▶ **WHAT TO PRODUCE**
From the listing below, extract every line containing "header".

▶ **DATA FOR REVIEW**
------------------------------
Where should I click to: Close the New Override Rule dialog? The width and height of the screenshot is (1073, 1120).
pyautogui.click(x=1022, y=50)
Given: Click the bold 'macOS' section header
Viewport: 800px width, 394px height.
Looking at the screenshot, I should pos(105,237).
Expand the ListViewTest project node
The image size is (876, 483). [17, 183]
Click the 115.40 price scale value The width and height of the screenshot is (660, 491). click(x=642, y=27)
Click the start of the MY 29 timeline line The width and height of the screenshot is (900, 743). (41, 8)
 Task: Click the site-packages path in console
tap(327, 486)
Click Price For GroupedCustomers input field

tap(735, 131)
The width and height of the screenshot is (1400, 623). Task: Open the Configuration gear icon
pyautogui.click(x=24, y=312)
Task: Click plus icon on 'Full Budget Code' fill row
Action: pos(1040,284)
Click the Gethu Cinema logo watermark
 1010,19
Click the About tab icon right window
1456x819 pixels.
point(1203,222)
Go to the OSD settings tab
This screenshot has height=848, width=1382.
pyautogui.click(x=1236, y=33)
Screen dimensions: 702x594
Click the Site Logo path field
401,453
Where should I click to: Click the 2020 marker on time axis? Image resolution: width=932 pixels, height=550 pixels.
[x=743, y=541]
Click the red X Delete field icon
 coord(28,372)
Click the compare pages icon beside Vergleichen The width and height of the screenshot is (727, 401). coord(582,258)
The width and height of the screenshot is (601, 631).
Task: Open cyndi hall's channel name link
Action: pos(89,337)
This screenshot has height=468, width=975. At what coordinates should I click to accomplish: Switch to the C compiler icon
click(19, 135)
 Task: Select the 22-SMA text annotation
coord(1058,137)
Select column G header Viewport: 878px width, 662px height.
------------------------------
▶ **FINISHED EXERCISE**
Given: Click the bold 'macOS' section header
Select column G header Viewport: 878px width, 662px height.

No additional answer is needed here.